What to do: Please copy out the records that follow, word for word.

Supplied entries:

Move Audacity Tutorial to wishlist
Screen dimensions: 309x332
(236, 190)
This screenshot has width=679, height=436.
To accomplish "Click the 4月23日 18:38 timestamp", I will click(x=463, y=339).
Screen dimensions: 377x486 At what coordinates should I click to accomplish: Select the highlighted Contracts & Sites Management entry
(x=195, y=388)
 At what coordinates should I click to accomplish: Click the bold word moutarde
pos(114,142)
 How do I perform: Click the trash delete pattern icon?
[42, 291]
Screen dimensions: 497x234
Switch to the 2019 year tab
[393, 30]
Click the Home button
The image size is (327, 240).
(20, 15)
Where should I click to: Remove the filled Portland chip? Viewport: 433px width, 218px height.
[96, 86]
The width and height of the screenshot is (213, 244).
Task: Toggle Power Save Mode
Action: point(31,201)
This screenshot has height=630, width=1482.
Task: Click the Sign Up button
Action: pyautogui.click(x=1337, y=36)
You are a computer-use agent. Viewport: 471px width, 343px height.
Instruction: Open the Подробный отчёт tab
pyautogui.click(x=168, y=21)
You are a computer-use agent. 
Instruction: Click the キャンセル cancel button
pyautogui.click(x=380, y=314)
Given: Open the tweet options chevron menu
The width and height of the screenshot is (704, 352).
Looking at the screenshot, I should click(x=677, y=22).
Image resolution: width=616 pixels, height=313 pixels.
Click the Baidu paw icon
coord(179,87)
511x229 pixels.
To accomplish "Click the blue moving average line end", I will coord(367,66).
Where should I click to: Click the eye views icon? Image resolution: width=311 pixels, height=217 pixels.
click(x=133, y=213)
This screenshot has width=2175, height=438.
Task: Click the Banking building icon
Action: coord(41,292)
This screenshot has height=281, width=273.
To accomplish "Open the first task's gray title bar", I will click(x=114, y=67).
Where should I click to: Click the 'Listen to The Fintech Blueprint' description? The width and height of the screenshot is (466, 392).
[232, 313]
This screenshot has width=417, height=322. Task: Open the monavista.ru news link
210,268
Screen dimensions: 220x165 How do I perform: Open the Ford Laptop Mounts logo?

Exercise result:
Move Audacity Tutorial to wishlist
Screen dimensions: 309x332
(236, 190)
This screenshot has width=679, height=436.
To accomplish "Click the 4月23日 18:38 timestamp", I will click(x=463, y=339).
Screen dimensions: 377x486 At what coordinates should I click to accomplish: Select the highlighted Contracts & Sites Management entry
(x=195, y=388)
 At what coordinates should I click to accomplish: Click the bold word moutarde
pos(114,142)
 How do I perform: Click the trash delete pattern icon?
[42, 291]
Screen dimensions: 497x234
Switch to the 2019 year tab
[393, 30]
Click the Home button
The image size is (327, 240).
(20, 15)
Where should I click to: Remove the filled Portland chip? Viewport: 433px width, 218px height.
[96, 86]
The width and height of the screenshot is (213, 244).
Task: Toggle Power Save Mode
Action: point(31,201)
This screenshot has height=630, width=1482.
Task: Click the Sign Up button
Action: pyautogui.click(x=1337, y=36)
You are a computer-use agent. Viewport: 471px width, 343px height.
Instruction: Open the Подробный отчёт tab
pyautogui.click(x=168, y=21)
You are a computer-use agent. 
Instruction: Click the キャンセル cancel button
pyautogui.click(x=380, y=314)
Given: Open the tweet options chevron menu
The width and height of the screenshot is (704, 352).
Looking at the screenshot, I should click(x=677, y=22).
Image resolution: width=616 pixels, height=313 pixels.
Click the Baidu paw icon
coord(179,87)
511x229 pixels.
To accomplish "Click the blue moving average line end", I will coord(367,66).
Where should I click to: Click the eye views icon? Image resolution: width=311 pixels, height=217 pixels.
click(x=133, y=213)
This screenshot has width=2175, height=438.
Task: Click the Banking building icon
Action: coord(41,292)
This screenshot has height=281, width=273.
To accomplish "Open the first task's gray title bar", I will click(x=114, y=67).
Where should I click to: Click the 'Listen to The Fintech Blueprint' description? The width and height of the screenshot is (466, 392).
[232, 313]
This screenshot has width=417, height=322. Task: Open the monavista.ru news link
210,268
Screen dimensions: 220x165 How do I perform: Open the Ford Laptop Mounts logo?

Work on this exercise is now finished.